Short problem: Put every line of the records into a numbered list, leaving out the blank lines.

Word and element location records
## Start

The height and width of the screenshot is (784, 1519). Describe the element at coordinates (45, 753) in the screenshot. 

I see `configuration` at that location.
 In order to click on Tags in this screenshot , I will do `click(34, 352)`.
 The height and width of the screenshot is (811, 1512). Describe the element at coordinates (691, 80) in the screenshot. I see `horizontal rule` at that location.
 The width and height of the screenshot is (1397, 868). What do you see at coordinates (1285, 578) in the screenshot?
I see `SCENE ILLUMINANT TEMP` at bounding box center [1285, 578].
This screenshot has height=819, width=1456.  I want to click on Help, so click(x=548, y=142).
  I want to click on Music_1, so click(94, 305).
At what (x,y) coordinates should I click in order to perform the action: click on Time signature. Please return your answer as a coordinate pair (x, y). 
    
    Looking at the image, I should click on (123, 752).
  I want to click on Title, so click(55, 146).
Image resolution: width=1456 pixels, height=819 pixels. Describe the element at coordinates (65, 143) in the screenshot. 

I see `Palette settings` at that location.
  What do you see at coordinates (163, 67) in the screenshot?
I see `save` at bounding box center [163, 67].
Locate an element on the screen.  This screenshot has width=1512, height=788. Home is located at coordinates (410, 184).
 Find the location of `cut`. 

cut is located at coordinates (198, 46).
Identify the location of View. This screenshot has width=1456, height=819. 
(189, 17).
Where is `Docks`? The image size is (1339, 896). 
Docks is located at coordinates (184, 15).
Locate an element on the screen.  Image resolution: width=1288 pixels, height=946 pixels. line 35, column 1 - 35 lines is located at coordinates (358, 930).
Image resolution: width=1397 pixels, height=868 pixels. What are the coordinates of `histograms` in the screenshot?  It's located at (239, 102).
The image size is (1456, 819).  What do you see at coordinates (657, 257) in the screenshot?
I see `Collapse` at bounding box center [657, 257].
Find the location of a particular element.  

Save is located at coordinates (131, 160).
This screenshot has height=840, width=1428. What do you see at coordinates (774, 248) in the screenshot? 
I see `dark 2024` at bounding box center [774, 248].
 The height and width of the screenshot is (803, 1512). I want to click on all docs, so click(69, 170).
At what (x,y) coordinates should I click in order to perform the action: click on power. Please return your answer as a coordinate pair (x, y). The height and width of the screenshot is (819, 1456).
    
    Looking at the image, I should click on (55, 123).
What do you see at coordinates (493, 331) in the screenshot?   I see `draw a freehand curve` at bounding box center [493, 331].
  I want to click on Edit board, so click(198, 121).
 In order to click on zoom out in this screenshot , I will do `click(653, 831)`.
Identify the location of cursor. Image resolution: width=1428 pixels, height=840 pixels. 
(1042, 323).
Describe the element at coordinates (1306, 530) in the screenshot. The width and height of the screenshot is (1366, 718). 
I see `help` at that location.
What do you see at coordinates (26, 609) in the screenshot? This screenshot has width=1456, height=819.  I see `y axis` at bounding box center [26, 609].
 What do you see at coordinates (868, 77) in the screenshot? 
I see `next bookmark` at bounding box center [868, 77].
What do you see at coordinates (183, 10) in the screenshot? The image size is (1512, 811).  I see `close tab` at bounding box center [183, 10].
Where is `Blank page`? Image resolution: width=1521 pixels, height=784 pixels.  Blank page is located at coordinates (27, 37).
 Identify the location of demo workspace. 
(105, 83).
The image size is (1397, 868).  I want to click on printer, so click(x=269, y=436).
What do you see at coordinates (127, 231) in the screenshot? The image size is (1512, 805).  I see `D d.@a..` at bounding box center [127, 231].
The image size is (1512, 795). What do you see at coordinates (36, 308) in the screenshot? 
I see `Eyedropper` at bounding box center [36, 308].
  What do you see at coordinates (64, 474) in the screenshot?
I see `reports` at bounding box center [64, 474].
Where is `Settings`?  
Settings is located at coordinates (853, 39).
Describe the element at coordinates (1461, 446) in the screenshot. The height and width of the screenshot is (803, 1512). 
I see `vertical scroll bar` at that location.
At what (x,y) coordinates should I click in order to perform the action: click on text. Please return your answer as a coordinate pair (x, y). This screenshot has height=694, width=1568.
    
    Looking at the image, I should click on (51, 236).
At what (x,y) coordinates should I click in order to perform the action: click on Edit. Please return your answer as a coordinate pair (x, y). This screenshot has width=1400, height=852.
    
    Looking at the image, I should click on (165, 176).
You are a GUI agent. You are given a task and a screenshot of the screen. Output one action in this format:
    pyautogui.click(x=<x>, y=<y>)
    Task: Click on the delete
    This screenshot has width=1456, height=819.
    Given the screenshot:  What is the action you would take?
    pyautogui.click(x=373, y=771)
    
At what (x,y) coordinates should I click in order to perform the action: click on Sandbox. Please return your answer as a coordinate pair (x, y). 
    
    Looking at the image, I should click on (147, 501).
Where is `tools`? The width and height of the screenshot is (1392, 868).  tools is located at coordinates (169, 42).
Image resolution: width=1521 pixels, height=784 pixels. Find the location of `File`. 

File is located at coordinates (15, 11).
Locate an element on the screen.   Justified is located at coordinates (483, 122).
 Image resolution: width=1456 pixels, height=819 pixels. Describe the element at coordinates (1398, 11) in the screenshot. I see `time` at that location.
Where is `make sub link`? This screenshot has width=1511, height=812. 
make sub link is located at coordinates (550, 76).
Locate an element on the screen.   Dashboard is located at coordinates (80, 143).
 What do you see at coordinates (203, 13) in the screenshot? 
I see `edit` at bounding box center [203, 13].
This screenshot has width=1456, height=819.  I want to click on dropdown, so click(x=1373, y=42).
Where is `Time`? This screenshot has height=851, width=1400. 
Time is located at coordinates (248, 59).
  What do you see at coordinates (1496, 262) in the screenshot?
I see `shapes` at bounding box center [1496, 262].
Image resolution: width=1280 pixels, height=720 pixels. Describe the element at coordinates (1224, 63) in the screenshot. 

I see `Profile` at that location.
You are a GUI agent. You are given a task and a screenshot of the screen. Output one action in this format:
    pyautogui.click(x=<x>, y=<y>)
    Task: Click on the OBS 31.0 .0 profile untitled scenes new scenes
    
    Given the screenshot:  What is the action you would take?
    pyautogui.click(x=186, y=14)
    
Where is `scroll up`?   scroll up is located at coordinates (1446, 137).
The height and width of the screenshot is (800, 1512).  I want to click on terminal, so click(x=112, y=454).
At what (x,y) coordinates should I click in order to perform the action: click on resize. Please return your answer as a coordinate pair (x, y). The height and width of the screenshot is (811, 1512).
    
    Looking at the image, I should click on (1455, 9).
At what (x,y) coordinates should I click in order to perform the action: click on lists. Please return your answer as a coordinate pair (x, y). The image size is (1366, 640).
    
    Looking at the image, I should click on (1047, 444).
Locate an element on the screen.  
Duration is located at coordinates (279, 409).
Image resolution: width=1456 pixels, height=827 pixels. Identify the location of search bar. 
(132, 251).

## End

Worked solution:
1. The height and width of the screenshot is (784, 1519). Describe the element at coordinates (45, 753) in the screenshot. 
2. I see `configuration` at that location.
3.  In order to click on Tags in this screenshot , I will do `click(34, 352)`.
4.  The height and width of the screenshot is (811, 1512). Describe the element at coordinates (691, 80) in the screenshot. I see `horizontal rule` at that location.
5.  The width and height of the screenshot is (1397, 868). What do you see at coordinates (1285, 578) in the screenshot?
6. I see `SCENE ILLUMINANT TEMP` at bounding box center [1285, 578].
7. This screenshot has height=819, width=1456.  I want to click on Help, so click(x=548, y=142).
8.   I want to click on Music_1, so click(94, 305).
9. At what (x,y) coordinates should I click in order to perform the action: click on Time signature. Please return your answer as a coordinate pair (x, y). 
10.     Looking at the image, I should click on (123, 752).
11.   I want to click on Title, so click(55, 146).
12. Image resolution: width=1456 pixels, height=819 pixels. Describe the element at coordinates (65, 143) in the screenshot. 
13. I see `Palette settings` at that location.
14.   What do you see at coordinates (163, 67) in the screenshot?
15. I see `save` at bounding box center [163, 67].
16. Locate an element on the screen.  This screenshot has width=1512, height=788. Home is located at coordinates (410, 184).
17.  Find the location of `cut`. 
18. cut is located at coordinates (198, 46).
19. Identify the location of View. This screenshot has width=1456, height=819. 
20. (189, 17).
21. Where is `Docks`? The image size is (1339, 896). 
22. Docks is located at coordinates (184, 15).
23. Locate an element on the screen.  Image resolution: width=1288 pixels, height=946 pixels. line 35, column 1 - 35 lines is located at coordinates (358, 930).
24. Image resolution: width=1397 pixels, height=868 pixels. What are the coordinates of `histograms` in the screenshot?  It's located at (239, 102).
25. The image size is (1456, 819).  What do you see at coordinates (657, 257) in the screenshot?
26. I see `Collapse` at bounding box center [657, 257].
27. Find the location of a particular element.  
28. Save is located at coordinates (131, 160).
29. This screenshot has height=840, width=1428. What do you see at coordinates (774, 248) in the screenshot? 
30. I see `dark 2024` at bounding box center [774, 248].
31.  The height and width of the screenshot is (803, 1512). I want to click on all docs, so click(69, 170).
32. At what (x,y) coordinates should I click in order to perform the action: click on power. Please return your answer as a coordinate pair (x, y). The height and width of the screenshot is (819, 1456).
33.     Looking at the image, I should click on (55, 123).
34. What do you see at coordinates (493, 331) in the screenshot?   I see `draw a freehand curve` at bounding box center [493, 331].
35.   I want to click on Edit board, so click(198, 121).
36.  In order to click on zoom out in this screenshot , I will do `click(653, 831)`.
37. Identify the location of cursor. Image resolution: width=1428 pixels, height=840 pixels. 
38. (1042, 323).
39. Describe the element at coordinates (1306, 530) in the screenshot. The width and height of the screenshot is (1366, 718). 
40. I see `help` at that location.
41. What do you see at coordinates (26, 609) in the screenshot? This screenshot has width=1456, height=819.  I see `y axis` at bounding box center [26, 609].
42.  What do you see at coordinates (868, 77) in the screenshot? 
43. I see `next bookmark` at bounding box center [868, 77].
44. What do you see at coordinates (183, 10) in the screenshot? The image size is (1512, 811).  I see `close tab` at bounding box center [183, 10].
45. Where is `Blank page`? Image resolution: width=1521 pixels, height=784 pixels.  Blank page is located at coordinates (27, 37).
46.  Identify the location of demo workspace. 
47. (105, 83).
48. The image size is (1397, 868).  I want to click on printer, so click(x=269, y=436).
49. What do you see at coordinates (127, 231) in the screenshot? The image size is (1512, 805).  I see `D d.@a..` at bounding box center [127, 231].
50. The image size is (1512, 795). What do you see at coordinates (36, 308) in the screenshot? 
51. I see `Eyedropper` at bounding box center [36, 308].
52.   What do you see at coordinates (64, 474) in the screenshot?
53. I see `reports` at bounding box center [64, 474].
54. Where is `Settings`?  
55. Settings is located at coordinates (853, 39).
56. Describe the element at coordinates (1461, 446) in the screenshot. The height and width of the screenshot is (803, 1512). 
57. I see `vertical scroll bar` at that location.
58. At what (x,y) coordinates should I click in order to perform the action: click on text. Please return your answer as a coordinate pair (x, y). This screenshot has height=694, width=1568.
59.     Looking at the image, I should click on (51, 236).
60. At what (x,y) coordinates should I click in order to perform the action: click on Edit. Please return your answer as a coordinate pair (x, y). This screenshot has width=1400, height=852.
61.     Looking at the image, I should click on (165, 176).
62. You are a GUI agent. You are given a task and a screenshot of the screen. Output one action in this format:
63.     pyautogui.click(x=<x>, y=<y>)
64.     Task: Click on the delete
65.     This screenshot has width=1456, height=819.
66.     Given the screenshot:  What is the action you would take?
67.     pyautogui.click(x=373, y=771)
68. At what (x,y) coordinates should I click in order to perform the action: click on Sandbox. Please return your answer as a coordinate pair (x, y). 
69.     Looking at the image, I should click on (147, 501).
70. Where is `tools`? The width and height of the screenshot is (1392, 868).  tools is located at coordinates (169, 42).
71. Image resolution: width=1521 pixels, height=784 pixels. Find the location of `File`. 
72. File is located at coordinates (15, 11).
73. Locate an element on the screen.   Justified is located at coordinates (483, 122).
74.  Image resolution: width=1456 pixels, height=819 pixels. Describe the element at coordinates (1398, 11) in the screenshot. I see `time` at that location.
75. Where is `make sub link`? This screenshot has width=1511, height=812. 
76. make sub link is located at coordinates (550, 76).
77. Locate an element on the screen.   Dashboard is located at coordinates (80, 143).
78.  What do you see at coordinates (203, 13) in the screenshot? 
79. I see `edit` at bounding box center [203, 13].
80. This screenshot has width=1456, height=819.  I want to click on dropdown, so click(x=1373, y=42).
81. Where is `Time`? This screenshot has height=851, width=1400. 
82. Time is located at coordinates (248, 59).
83.   What do you see at coordinates (1496, 262) in the screenshot?
84. I see `shapes` at bounding box center [1496, 262].
85. Image resolution: width=1280 pixels, height=720 pixels. Describe the element at coordinates (1224, 63) in the screenshot. 
86. I see `Profile` at that location.
87. You are a GUI agent. You are given a task and a screenshot of the screen. Output one action in this format:
88.     pyautogui.click(x=<x>, y=<y>)
89.     Task: Click on the OBS 31.0 .0 profile untitled scenes new scenes
90.     Given the screenshot:  What is the action you would take?
91.     pyautogui.click(x=186, y=14)
92. Where is `scroll up`?   scroll up is located at coordinates (1446, 137).
93. The height and width of the screenshot is (800, 1512).  I want to click on terminal, so click(x=112, y=454).
94. At what (x,y) coordinates should I click in order to perform the action: click on resize. Please return your answer as a coordinate pair (x, y). The height and width of the screenshot is (811, 1512).
95.     Looking at the image, I should click on (1455, 9).
96. At what (x,y) coordinates should I click in order to perform the action: click on lists. Please return your answer as a coordinate pair (x, y). The image size is (1366, 640).
97.     Looking at the image, I should click on (1047, 444).
98. Locate an element on the screen.  
99. Duration is located at coordinates (279, 409).
100. Image resolution: width=1456 pixels, height=827 pixels. Identify the location of search bar. 
101. (132, 251).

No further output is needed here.